Em Cabo Verde, sustentabilidade não é tendência. É condição de existência.
Estados insulares como o cabo-verdiano vivem na linha da frente do colapso climático. A leitura editorial da sustentabilidade tem de começar daqui.
Quando se fala em sustentabilidade na Europa, fala-se em opções políticas. Quando se fala em Cabo Verde, fala-se em sobrevivência. A diferença não é retórica: é estatística. Um aumento de 50 cm no nível do mar até 2100, cenário moderado do IPCC, coloca infraestruturas críticas de várias ilhas em risco direto.
Esta urgência muda o enquadramento.

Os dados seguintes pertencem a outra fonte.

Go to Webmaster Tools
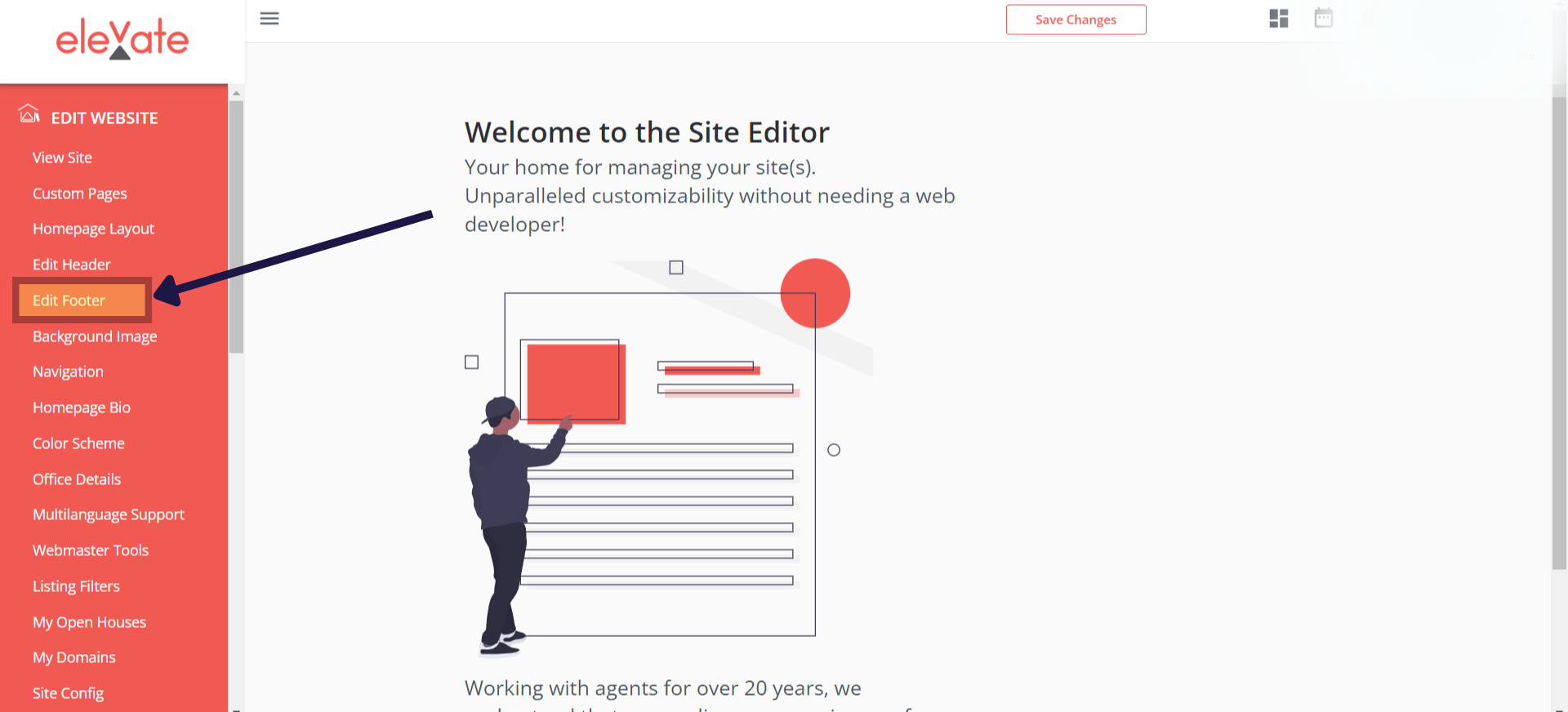point(91,550)
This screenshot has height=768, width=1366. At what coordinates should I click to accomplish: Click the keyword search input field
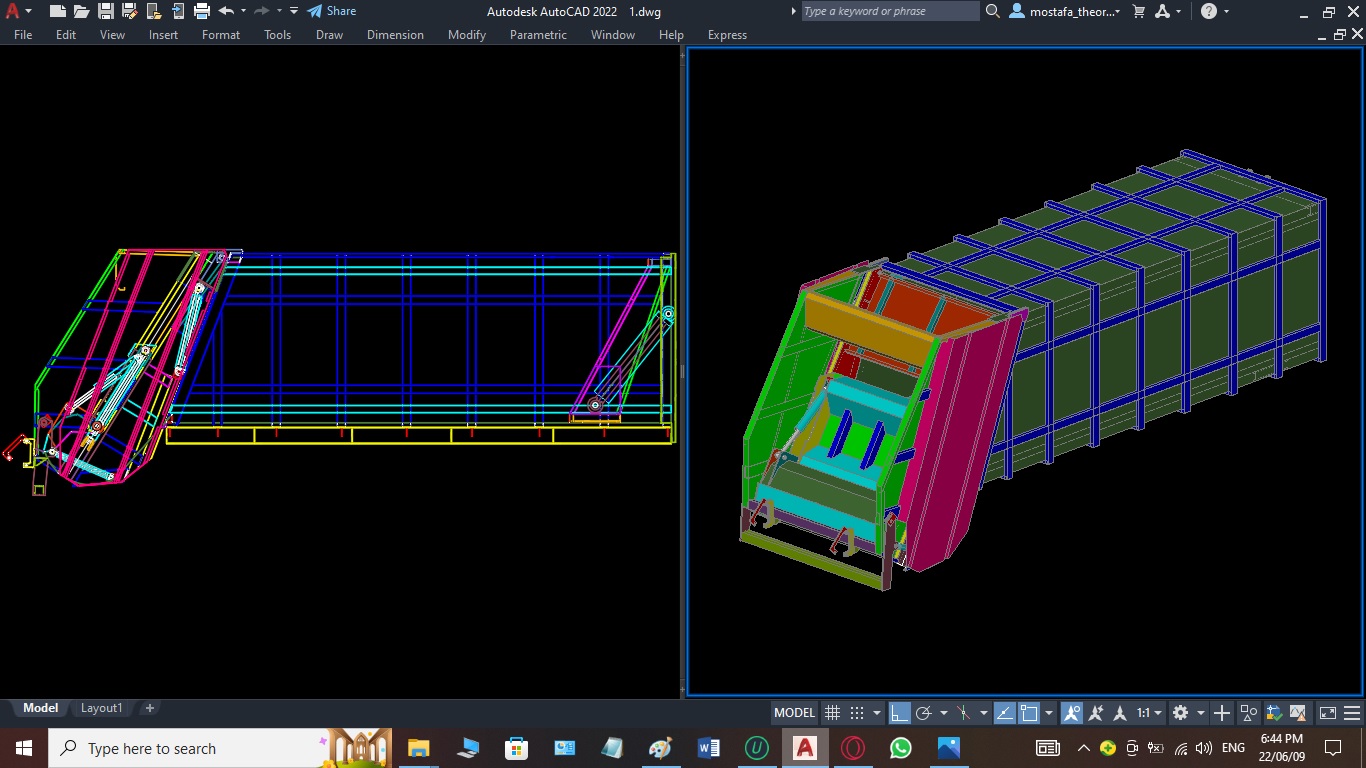(x=889, y=11)
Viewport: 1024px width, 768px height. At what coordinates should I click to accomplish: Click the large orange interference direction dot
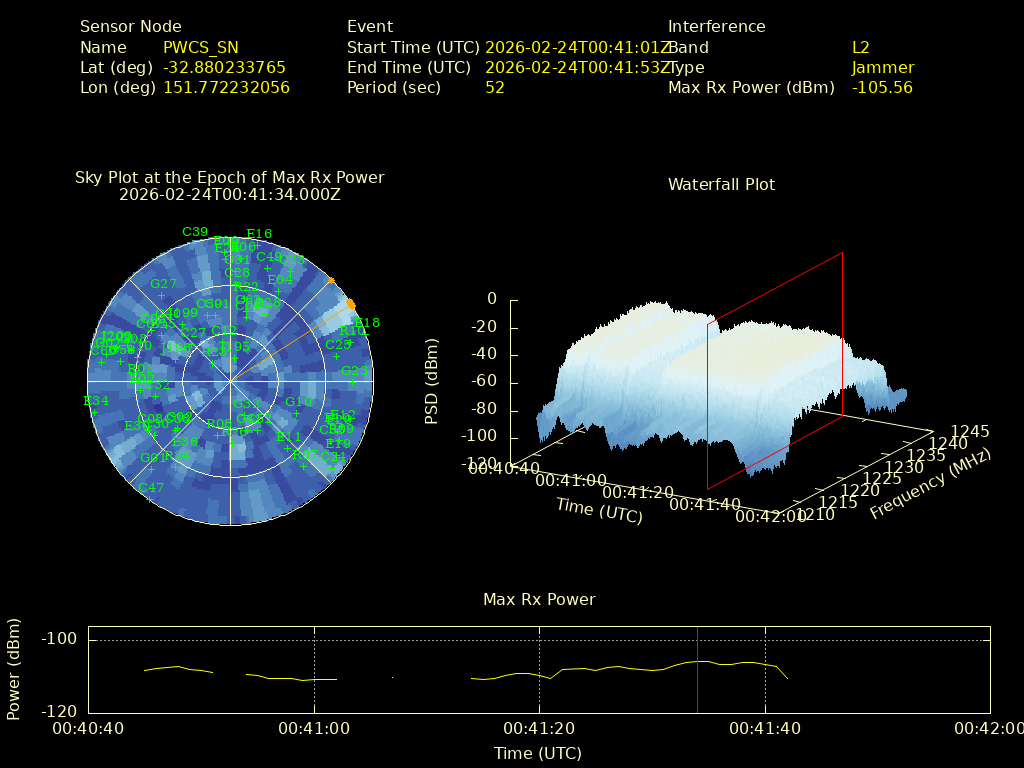(x=351, y=304)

A sustentabilidade cabo-verdiana não pode ser apenas um capítulo do plano estratégico nacional. Tem de ser o sistema operativo de toda a política pública.

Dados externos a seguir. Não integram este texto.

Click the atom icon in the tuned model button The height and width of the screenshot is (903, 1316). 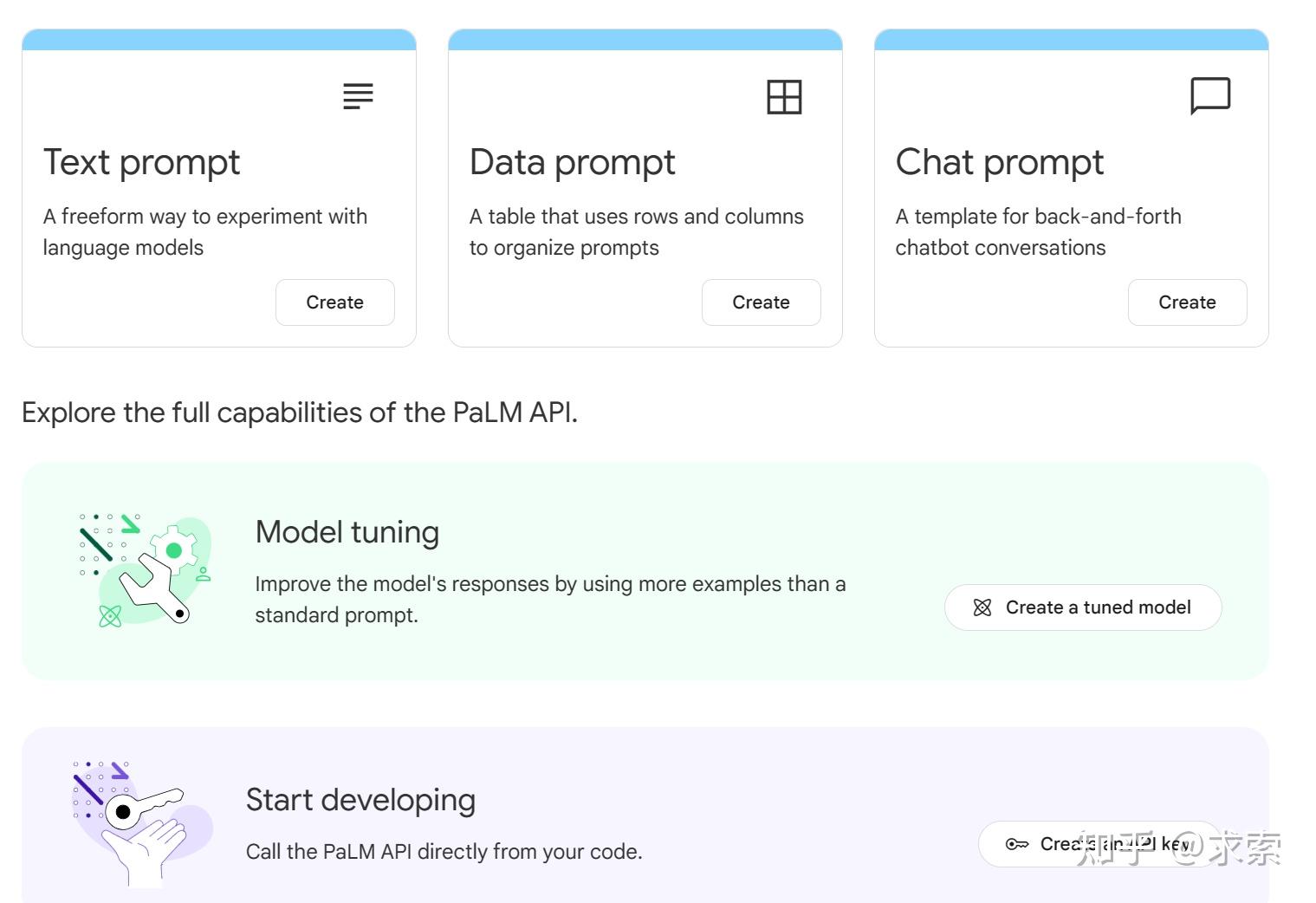point(982,607)
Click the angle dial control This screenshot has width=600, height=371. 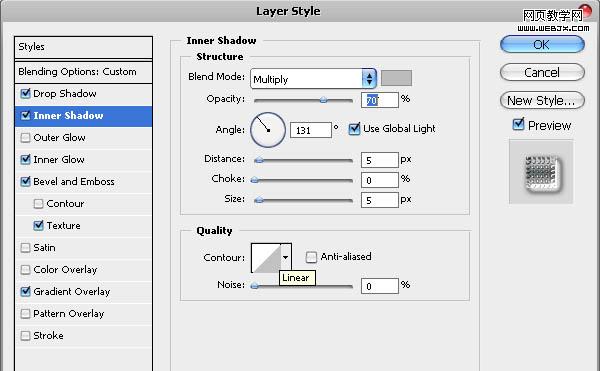[x=268, y=130]
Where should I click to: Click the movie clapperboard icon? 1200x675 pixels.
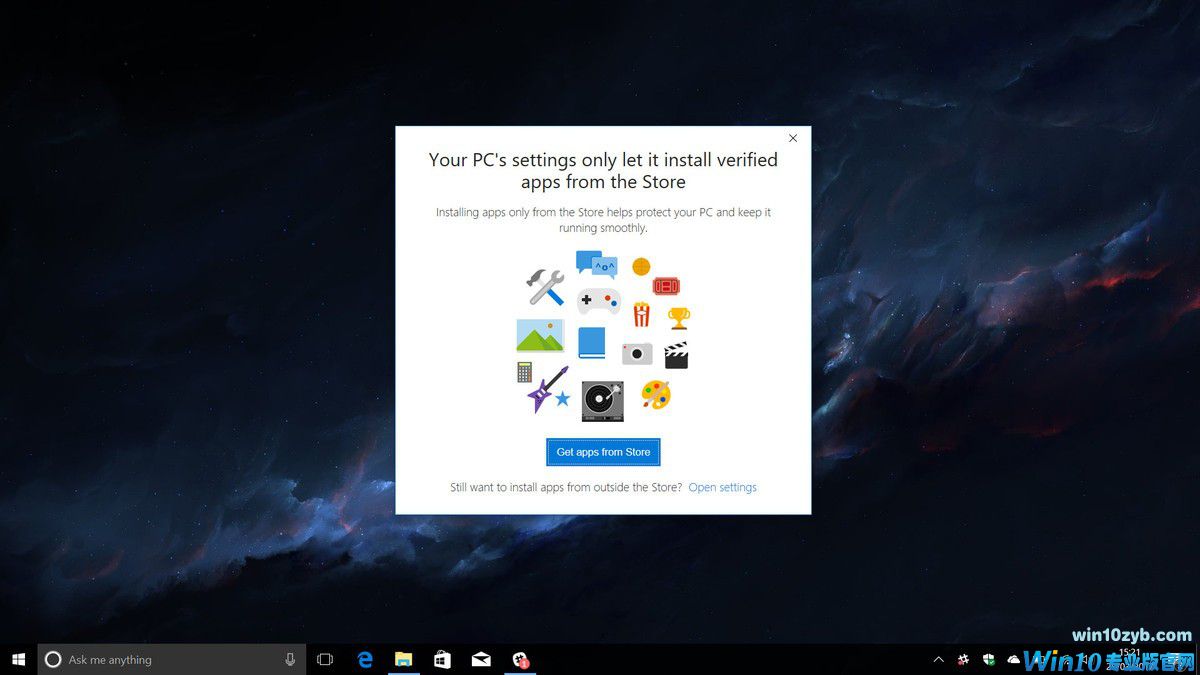(677, 353)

Energia: a aposta solar e eólica
Cabo Verde tem condições naturais excecionais para energias renováveis: sol e vento em abundância. O objetivo nacional de 50% de eletricidade renovável até 2030 é ambicioso mas tecnicamente alcançável. Os principais bloqueios são financeiros e regulatórios, não tecnológicos.
Água: o recurso mais escasso
Quase toda a água potável do arquipélago vem de dessalinização, processo intensivo em energia. A equação é circular: mais água exige mais energia, mais energia exige investimento em renováveis. Quem resolve uma resolve a outra.
“Os Estados insulares não têm a opção de adiar a transição climática. Quem fizer primeiro, exporta o modelo.”
Finança climática
Os fundos internacionais de adaptação climática existem mas chegam pouco e tarde aos pequenos Estados insulares. A burocracia de acesso ao Green Climate Fund continua a ser um obstáculo central. A HLI vai acompanhar quem está, no terreno, a destravar esse acesso.
- Transição energética em economias insulares.
- Adaptação climática e segurança hídrica.
- Finança climática e ESG aplicado a África.
- Economia circular em territórios com importações intensivas.